▶ [PAGINAFRAGMENT]:
-------
Vervolgens heeft het oude schoonmaakbedrijf de medewerker enkele voorstellen gedaan tot herplaatsing en/of tot uitstroom (ontslag) via het zogeheten Mobility Center. De medewerker is hiermee niet akkoord gegaan en heeft bij het nieuwe schoonmaakbedrijf aanspraak gemaakt op een arbeidsovereenkomst met een beroep op de wettelijke regeling van ‘overgang van onderneming’. Vervolgens heeft de oude werkgever bij UWV WERKbedrijf een ontslagvergunning aangevraagd wegens bedrijfseconomische gronden (‘boventalligheid’) en die ook verkregen, waarna de arbeidsovereenkomst met de medewerker is opgezegd.
Aangezien het nieuwe schoonmaakbedrijf volgens de CAO niet verplicht was om de medewerker een arbeidsovereenkomst aan te bieden én het oude schoonmaakbedrijf van UWV ook nog eens een officiële ontslagvergunning had verkregen, lijkt alles correct te zijn verlopen. Toch vordert de medewerker bij de Kantonrechter (onder meer) een verklaring voor recht dat zij per de datum van de overname van het schoonmaakcontract in dienst is gekomen van het nieuwe schoonmaakbedrijf. De Kantonrechter komt vervolgens tot het oordeel dat de medewerker per de datum van de contractsovername in dienst is gekomen van het nieuwe schoonmaakbedrijf.
Artikel 38 van de CAO
Artikel 38 van de CAO in het Schoonmaak- en Glazenwassersbedrijf bepaalt onder andere het volgende:
“ARTIKEL 38
WERKGELEGENHEID BIJ CONTRACTSWISSELING
1. Er is sprake van contractswisseling als een werkgever een object verwerft door een heraanbesteding. Onder heraanbedsteding wordt ook verstaan een aanbesteding als gevolg van opzegging van het contract door het schoonmaak/glazenwassersbedrijf.
-------
▶ [GEGEVEN INFORMATIE]:

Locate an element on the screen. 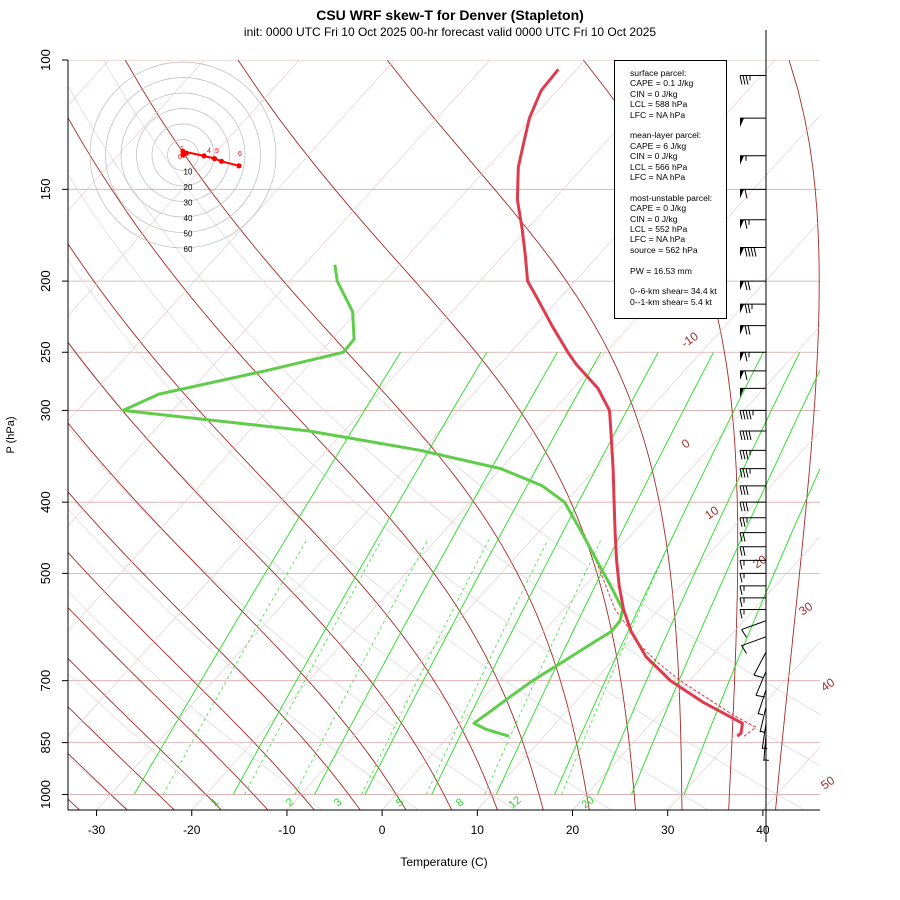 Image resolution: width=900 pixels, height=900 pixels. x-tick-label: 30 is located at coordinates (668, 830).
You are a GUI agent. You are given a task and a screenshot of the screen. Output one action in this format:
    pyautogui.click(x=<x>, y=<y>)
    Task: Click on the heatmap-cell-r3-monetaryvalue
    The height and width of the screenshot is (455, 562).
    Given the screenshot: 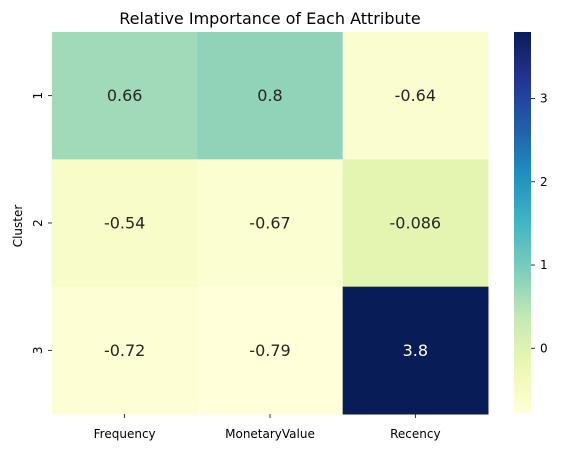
-------
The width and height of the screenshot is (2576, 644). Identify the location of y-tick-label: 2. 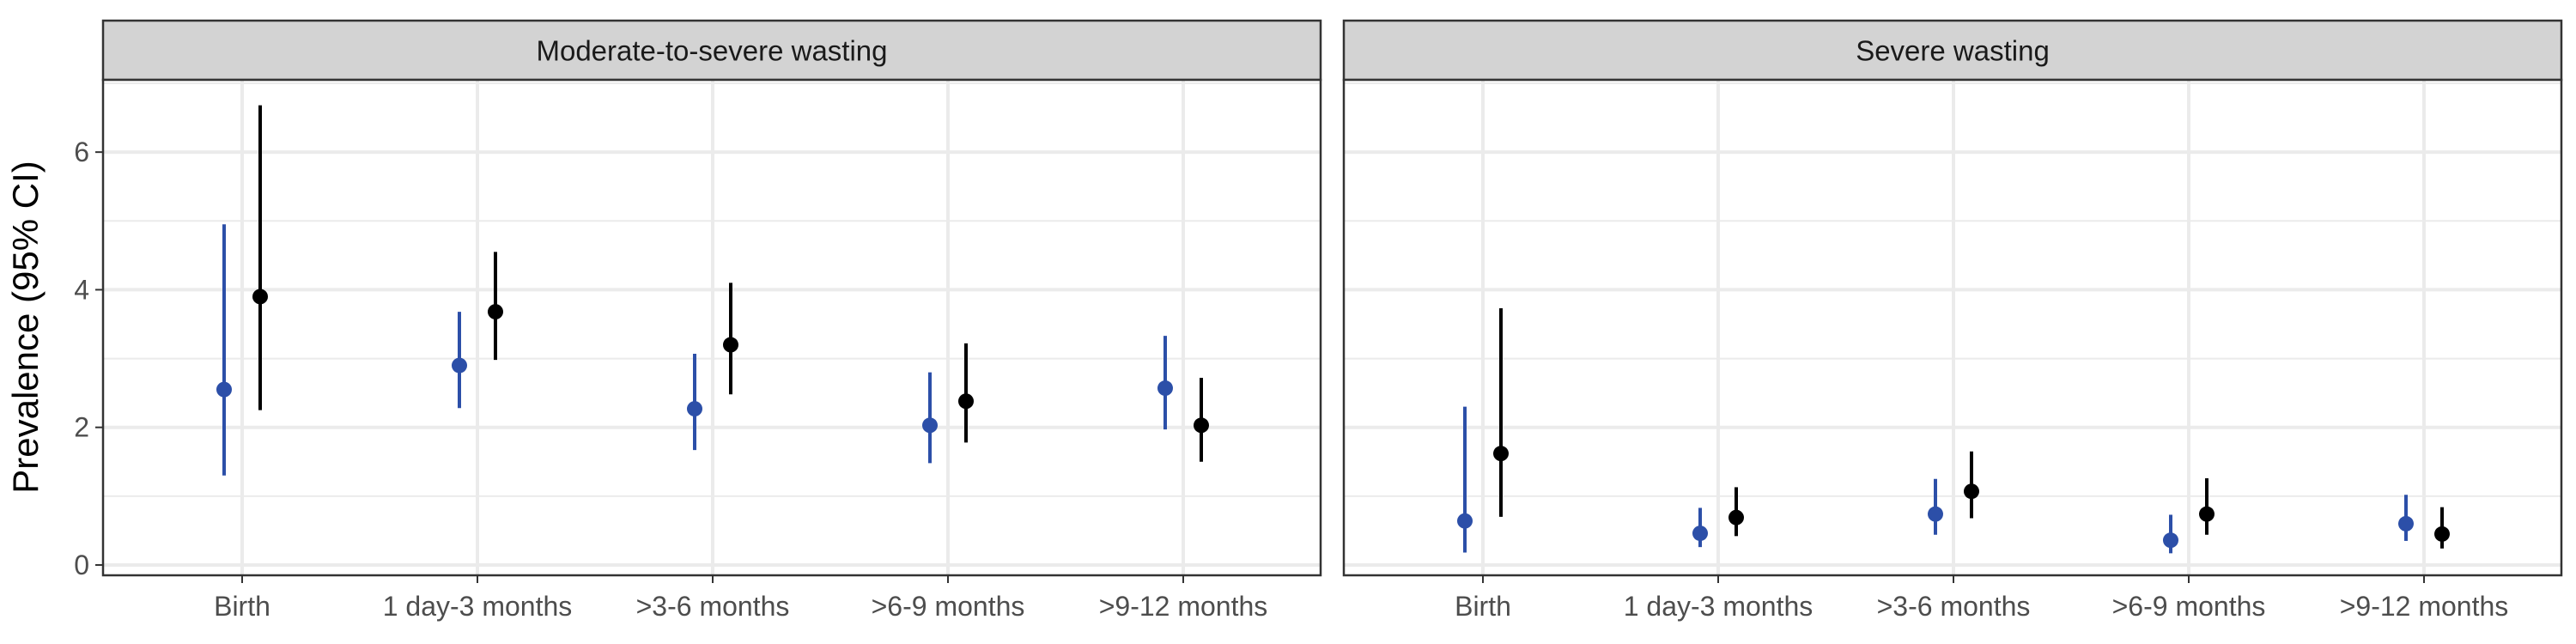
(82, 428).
-------
▶ [OPDRACHT 1]: Herhaal uit het fragment over de schoonmaakcontractswisseling de tekst vanaf "Vervolgens heeft het" tot en met "medewerker is opgezegd.".
▶ [OPDRACHT 2]: Op welke grond vroeg de oude werkgever volgens het fragment over de schoonmaakcontractswisseling een ontslagvergunning aan bij UWV WERKbedrijf?
▶ [OPDRACHT 3]: Schrijf het fragment over de schoonmaakcontractswisseling verder, te beginnen na de laatste zin die er staat.

▶ [ANTWOORD 1]:
Vervolgens heeft het oude schoonmaakbedrijf de medewerker enkele voorstellen gedaan tot herplaatsing en/of tot uitstroom (ontslag) via het zogeheten Mobility Center. De medewerker is hiermee niet akkoord gegaan en heeft bij het nieuwe schoonmaakbedrijf aanspraak gemaakt op een arbeidsovereenkomst met een beroep op de wettelijke regeling van ‘overgang van onderneming’. Vervolgens heeft de oude werkgever bij UWV WERKbedrijf een ontslagvergunning aangevraagd wegens bedrijfseconomische gronden (‘boventalligheid’) en die ook verkregen, waarna de arbeidsovereenkomst met de medewerker is opgezegd.

▶ [ANTWOORD 2]: Op bedrijfseconomische gronden, namelijk boventalligheid.

▶ [ANTWOORD 3]:
Voorwaarden aanbieding
2. de werkgever die door contractswisseling een object verwerft, zal aan de werknemers die op het moment van de wisseling op het object werkzaam zijn een arbeidsovereenkomst aanbieden als:
– De werknemer tenminste 1,5 jaar op het object werkzaam is;
– De werknemer die op of na 1 januari 2012 nieuw in dienst is getreden -anders dan door contractswisseling- beschikt over een door de branche erkend diploma.
Deze aanbiedingsverplichting geldt niet voor:
– De werknemer die de AOW-gerechtigde leeftijd heeft bereikt;
– De werknemer die langer dan 26 weken arbeidsongeschikt is;
– De werknemer ingedeeld in de functie 21.01 of 21.02 (objectleider);
– De werknemer die structureel meer werkt dan 48 uur per week bij één werkgever (tenzij voorafgaand aan de contractswisseling de uren boven de 48 uur zijn afgekocht overeenkomstig artikel 38 lid 6).
(…)”
De Kantonrechter is het met het nieuwe schoonmaakbedrijf eens dat deze op grond van de CAO niet verplicht was om de medewerker een arbeidsovereenkomst aan te bieden. De medewerker is immers objectleider, voor wie de aanbiedingsverplichting niet geldt. De Kantonrechter is echter van mening dat, ondanks dit gegeven, sprake is van een zogeheten ‘overgang van onderneming’. De regeling van de ‘overgang van onderneming’ geldt automatisch als aan de daaraan gestelde wettelijke eisen is voldaan, óók als uit een CAO anders kan worden afgeleid.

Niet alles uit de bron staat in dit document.